Lecture 25 Flashcards
Skin allergies are caused by:
the release of histamine into the tissue from mast cells in the skin.
Oedema is caused by:
Leakage of fluid into the spaces between cells.
ANaphylaxis and anaphylatic shock:
When oedema and swelling occurs at multiple anatomical sites that are distant from the original site of allergen challenge. The treatment is immediate injection of adrenaline (epinephrine)
Type I hypersensitivity
Atopic allergy (IgE mediated) - immediate
Type II hypersensitivity:
Complement mediated - medium
Type III hypersensitivity
Serum sickness (Immune complexes) medium
Type IV hypersensitivity
Delayed Type (DTH) slow response
The receptor for IgE in type 1 allergy:
FcER receptor on mast cells.
How does Type I occur?
The FcER receptor on mast cells has very high affinity towards IgE: antigen complexes. When IgE binds large complex antigens (like pollen), it triggers local mast cells to rupture and empty their granules. Powerful inflammatory mediators are released causing an allergic reaction.
Type II hypersensitivity involves:
FcR, complement, and neutrophils
Rhesus baby - acute haemolytic anaemia
This condition is caused by a blood group antigen RhD on the surface of red blood cells. Maternal antibodies developed to fetal RhD cause lysis of newborn RBCs.

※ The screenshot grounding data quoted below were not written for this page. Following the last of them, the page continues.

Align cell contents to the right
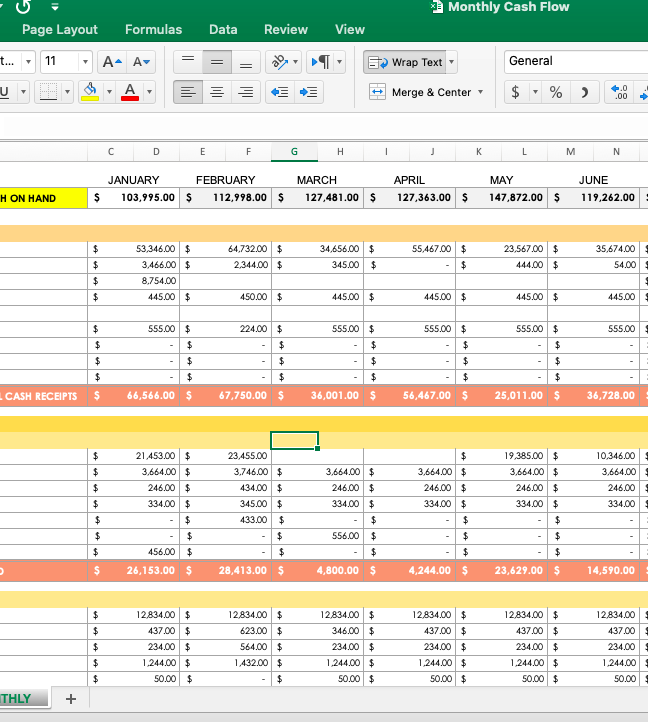This screenshot has width=648, height=722. pos(246,92)
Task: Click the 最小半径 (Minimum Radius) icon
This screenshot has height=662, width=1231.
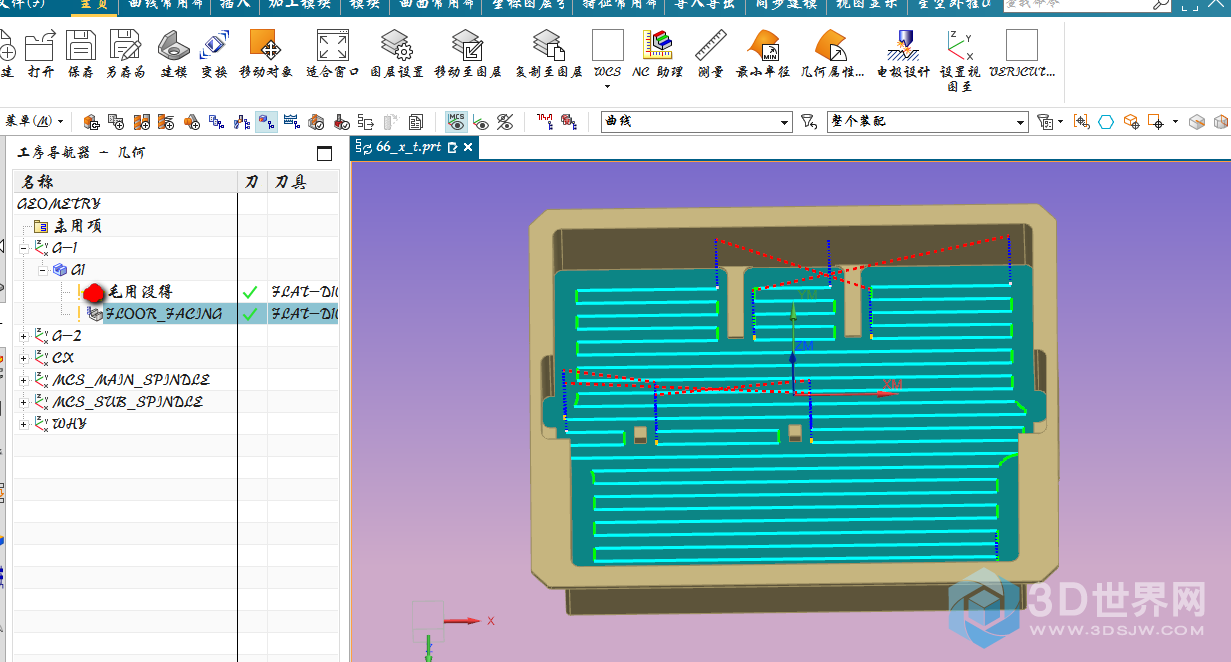Action: (763, 46)

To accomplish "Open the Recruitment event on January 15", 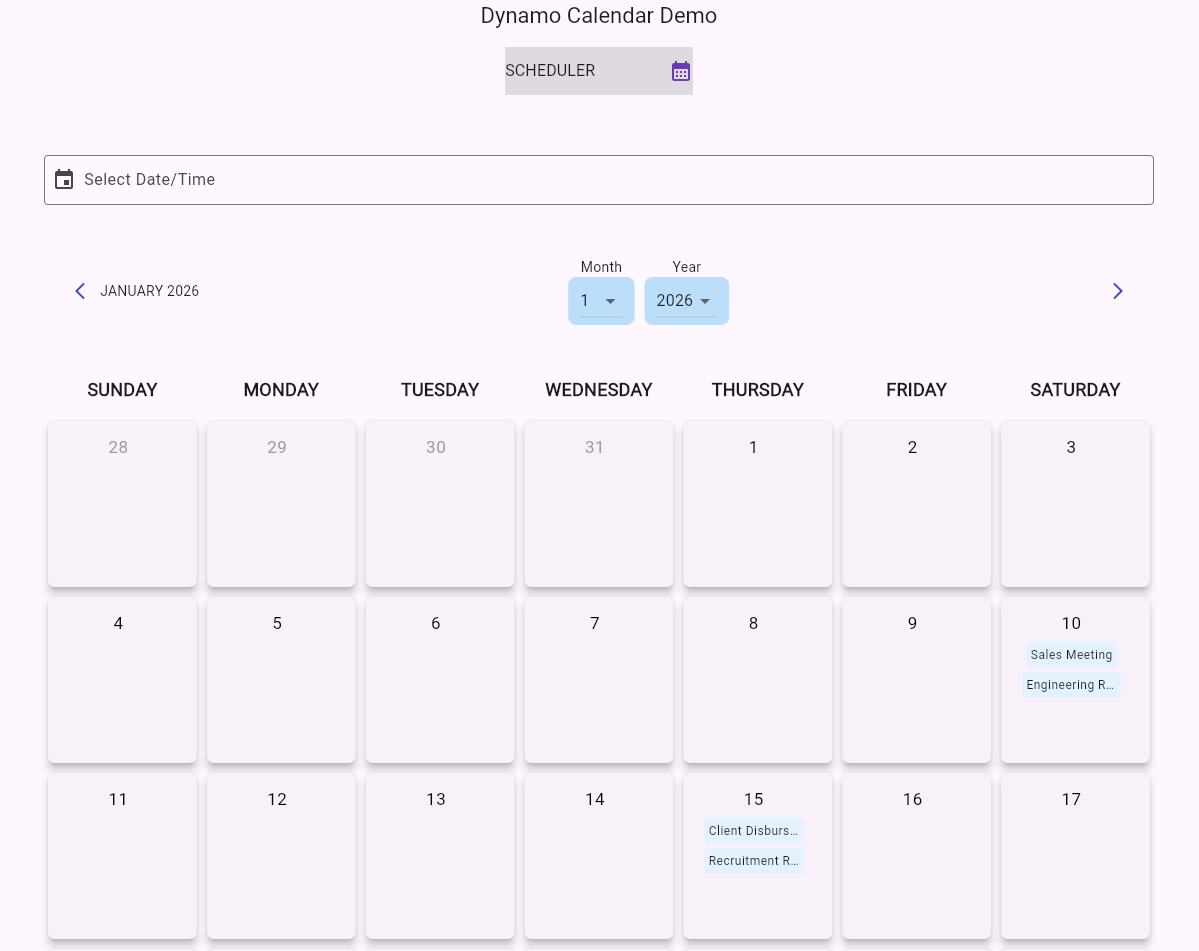I will pyautogui.click(x=753, y=861).
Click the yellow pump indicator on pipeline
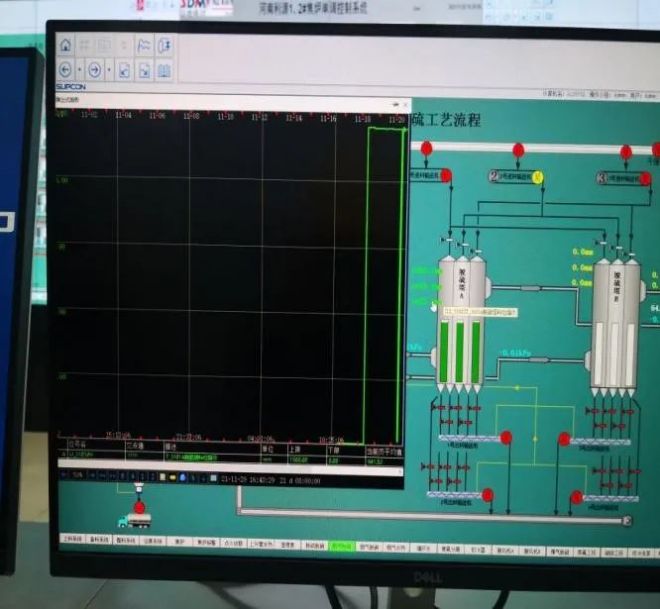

Treatment or allergy for Rhesus anaemia
Make high affinity IgG that competes IgE. Skin scratch test identifies the allergy.
Monoclonal antibodies:
A consequence of research on affinity maturation. Separate individual B cells from an immunized mouse to study somatic hypermutation
Pros of monoclonal antibodies as therapeutic agents:
Highly specific, so no off target effects, humanised, so they stay in the blood stream for months, no adverse reactions to the antibody, can be modded for even greater potency.
Cons of MAB
Expensive to develop and make commercially, side effects of their function can be serious.